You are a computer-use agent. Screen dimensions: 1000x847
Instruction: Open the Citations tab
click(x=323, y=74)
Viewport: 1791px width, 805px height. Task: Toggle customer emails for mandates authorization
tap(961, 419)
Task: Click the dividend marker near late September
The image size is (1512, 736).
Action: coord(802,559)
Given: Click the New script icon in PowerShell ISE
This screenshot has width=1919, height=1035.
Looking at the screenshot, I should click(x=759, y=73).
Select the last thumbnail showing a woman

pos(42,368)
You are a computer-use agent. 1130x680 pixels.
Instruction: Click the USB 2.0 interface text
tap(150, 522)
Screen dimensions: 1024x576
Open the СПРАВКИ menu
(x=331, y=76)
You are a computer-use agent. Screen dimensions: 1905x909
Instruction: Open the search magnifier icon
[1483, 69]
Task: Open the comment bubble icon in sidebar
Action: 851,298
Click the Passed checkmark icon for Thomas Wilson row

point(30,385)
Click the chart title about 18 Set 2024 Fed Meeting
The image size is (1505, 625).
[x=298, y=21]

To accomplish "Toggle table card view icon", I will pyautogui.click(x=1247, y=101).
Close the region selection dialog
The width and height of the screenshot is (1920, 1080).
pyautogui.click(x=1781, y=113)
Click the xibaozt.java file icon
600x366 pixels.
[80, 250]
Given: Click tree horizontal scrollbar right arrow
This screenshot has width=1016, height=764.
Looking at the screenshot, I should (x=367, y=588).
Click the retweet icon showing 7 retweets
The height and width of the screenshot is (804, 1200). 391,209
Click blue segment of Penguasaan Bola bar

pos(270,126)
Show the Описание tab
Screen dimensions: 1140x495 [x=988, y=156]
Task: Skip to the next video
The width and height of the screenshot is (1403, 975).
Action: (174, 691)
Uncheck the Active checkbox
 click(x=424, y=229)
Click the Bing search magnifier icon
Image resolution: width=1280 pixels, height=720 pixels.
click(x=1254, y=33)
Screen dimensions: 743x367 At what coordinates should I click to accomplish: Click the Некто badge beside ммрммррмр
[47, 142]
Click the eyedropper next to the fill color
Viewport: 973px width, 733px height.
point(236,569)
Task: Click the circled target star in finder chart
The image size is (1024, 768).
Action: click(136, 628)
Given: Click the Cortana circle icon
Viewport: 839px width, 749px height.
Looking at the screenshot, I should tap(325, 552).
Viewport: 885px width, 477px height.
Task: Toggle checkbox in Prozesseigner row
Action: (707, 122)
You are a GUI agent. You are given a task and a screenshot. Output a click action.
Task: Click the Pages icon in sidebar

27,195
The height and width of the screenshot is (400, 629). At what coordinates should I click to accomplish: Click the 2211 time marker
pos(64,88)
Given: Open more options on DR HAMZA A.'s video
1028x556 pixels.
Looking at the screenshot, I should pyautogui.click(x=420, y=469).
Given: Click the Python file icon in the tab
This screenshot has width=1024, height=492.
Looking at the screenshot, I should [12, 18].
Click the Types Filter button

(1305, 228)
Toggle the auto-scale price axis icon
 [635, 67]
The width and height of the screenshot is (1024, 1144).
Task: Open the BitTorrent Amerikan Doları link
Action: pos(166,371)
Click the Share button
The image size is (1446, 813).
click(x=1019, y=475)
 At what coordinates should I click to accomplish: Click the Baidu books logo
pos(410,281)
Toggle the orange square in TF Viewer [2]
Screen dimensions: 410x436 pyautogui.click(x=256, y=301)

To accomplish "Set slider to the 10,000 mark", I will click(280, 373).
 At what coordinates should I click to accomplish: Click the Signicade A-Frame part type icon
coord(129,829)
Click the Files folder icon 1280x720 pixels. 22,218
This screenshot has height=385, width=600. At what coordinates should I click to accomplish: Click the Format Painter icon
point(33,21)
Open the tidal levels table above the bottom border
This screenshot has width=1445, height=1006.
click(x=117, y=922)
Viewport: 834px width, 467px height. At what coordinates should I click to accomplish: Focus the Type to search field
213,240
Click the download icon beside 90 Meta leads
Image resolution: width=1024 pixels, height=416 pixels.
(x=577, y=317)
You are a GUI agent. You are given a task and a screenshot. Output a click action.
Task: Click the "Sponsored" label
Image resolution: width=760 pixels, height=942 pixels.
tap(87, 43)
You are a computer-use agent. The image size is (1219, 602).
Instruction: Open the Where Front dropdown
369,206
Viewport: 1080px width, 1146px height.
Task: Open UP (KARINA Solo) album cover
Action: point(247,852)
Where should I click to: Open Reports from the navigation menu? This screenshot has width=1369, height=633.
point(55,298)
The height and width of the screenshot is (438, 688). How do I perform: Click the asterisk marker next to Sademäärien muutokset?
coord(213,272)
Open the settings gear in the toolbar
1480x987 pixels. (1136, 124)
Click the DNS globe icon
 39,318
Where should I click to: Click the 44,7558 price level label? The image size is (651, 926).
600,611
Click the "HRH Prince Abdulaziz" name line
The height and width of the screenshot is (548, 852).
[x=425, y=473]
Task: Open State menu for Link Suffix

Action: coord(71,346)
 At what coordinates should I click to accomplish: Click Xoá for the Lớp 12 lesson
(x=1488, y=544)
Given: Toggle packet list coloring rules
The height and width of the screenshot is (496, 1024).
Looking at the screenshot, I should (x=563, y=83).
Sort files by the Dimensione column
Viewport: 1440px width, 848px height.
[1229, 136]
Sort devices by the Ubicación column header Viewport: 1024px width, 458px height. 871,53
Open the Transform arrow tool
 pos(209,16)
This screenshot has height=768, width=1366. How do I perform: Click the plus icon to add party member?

━━━━━━━━━━

ASSIGNMENT ▸
State the number of lines above that hold the word "video", and say nothing else.

TASK RESULT ▸
2